そのほかに物価の高騰は凄まじく、そのうち税金にあてられているのがどのくらいなのかはわかりませんが、どこをみまわしても便乗値上がりばかりです。
それで税収入が向上したと政府は豪語するのですから、ドイツ政府も日本のインチキ政府と似たり寄ったりのような気がしてきます。
どうして政治というのはウソの坩堝になってしまったのでしょうか。ただ正義感を持って政治に携わっている人の姿も知っているので、あながち悪口ばかりで政治を語りたくはないのですが、日本の地方政治などをみていると、政治という名のもとに利権絡みの金の取り合いをしているにしか見えなくなってしまいます。
こうした様子をみていると末期症状ということを思ってしまうのは私だけでしょうか。今の制度の中から改良されてよくなるという気が全然しないのです。ポーカーではないですが、全取っ替えみたいなことはできないのでしょうか。もちろんそれで必ずしもよくなるという保証はどこにもないのですが・・。
教育というより人間育成ということに大きな問題があるのです。今日しくとなのつくところはどこへ行っても知性中心になってしまい、頭ばかりが冴えた人が社会のリーダーとなって社会を牛耳ってゆくようになってしまったのです。
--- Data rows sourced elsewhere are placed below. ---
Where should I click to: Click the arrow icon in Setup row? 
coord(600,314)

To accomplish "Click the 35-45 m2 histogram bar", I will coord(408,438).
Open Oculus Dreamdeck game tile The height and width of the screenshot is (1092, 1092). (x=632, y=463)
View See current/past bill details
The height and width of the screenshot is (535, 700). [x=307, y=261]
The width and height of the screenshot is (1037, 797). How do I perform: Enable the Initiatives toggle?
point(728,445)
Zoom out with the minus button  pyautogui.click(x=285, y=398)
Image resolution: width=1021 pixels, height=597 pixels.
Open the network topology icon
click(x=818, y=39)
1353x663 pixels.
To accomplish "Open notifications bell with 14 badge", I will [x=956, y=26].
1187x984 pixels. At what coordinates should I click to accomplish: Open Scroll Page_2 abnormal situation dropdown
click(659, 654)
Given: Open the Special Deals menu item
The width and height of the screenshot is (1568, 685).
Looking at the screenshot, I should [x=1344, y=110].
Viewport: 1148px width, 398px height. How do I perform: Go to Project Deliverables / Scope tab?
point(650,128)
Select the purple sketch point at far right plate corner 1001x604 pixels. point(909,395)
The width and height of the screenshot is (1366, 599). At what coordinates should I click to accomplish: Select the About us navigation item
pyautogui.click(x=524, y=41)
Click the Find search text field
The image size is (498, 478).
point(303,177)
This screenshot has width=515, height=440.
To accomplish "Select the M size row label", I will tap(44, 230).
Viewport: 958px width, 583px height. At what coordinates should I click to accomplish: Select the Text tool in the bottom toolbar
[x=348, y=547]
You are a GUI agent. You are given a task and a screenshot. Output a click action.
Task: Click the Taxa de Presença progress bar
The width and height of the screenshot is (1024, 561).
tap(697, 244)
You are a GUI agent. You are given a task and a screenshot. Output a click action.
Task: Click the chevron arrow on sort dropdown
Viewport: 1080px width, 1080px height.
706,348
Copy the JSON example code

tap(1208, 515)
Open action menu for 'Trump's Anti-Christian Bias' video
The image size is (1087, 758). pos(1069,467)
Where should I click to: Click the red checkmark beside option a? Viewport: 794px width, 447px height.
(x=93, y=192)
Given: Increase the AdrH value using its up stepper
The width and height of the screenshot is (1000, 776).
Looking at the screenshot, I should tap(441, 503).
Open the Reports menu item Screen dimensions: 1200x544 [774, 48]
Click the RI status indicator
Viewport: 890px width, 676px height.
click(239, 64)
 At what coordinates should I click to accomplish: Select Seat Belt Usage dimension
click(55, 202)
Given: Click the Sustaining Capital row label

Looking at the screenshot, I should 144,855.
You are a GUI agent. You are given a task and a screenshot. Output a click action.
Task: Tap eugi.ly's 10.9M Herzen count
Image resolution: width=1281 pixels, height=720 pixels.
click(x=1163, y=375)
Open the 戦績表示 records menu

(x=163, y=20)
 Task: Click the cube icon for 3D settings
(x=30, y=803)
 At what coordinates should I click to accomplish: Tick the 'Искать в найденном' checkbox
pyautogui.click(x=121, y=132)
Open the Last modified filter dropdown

政治家は偏差値の高い学校の出の人が大半を占めています。知性が教育の中で培われた全てということになれば、シュタイナーの発言のように、盗癖のある人間ばかりになってしまうのは必定です。政治家の多くが、機会があったらなんでも盗んでやろうとしているのです。しかも無意識の中でそれが作り上げられてしまっている人ばかりですから、ある人が正当なことを言っても、彼らはそれが自分に向けられているとは微塵も思わないのでしょう。
教育が変わらないとダメということなのでしょうが、教育以前に社会が人間育成に何を期待しているのかを根本から考え直さないと、表面的に教育だけを変えても、全ては元の木阿弥ということになってしまいそうです。
社会がこのように暗いものに覆われている時だからこそ、一人ひとりが心の中に明るい光を灯したいものです。美しいものの中に宿る光、なんの力もないように見える美の光ですが、美は光そのものなので、芸術こそがその光を絶やさないための力になるものだと信じています。失望に暮れる人類を救ってくれるのは芸術以外にないように思えてなりません。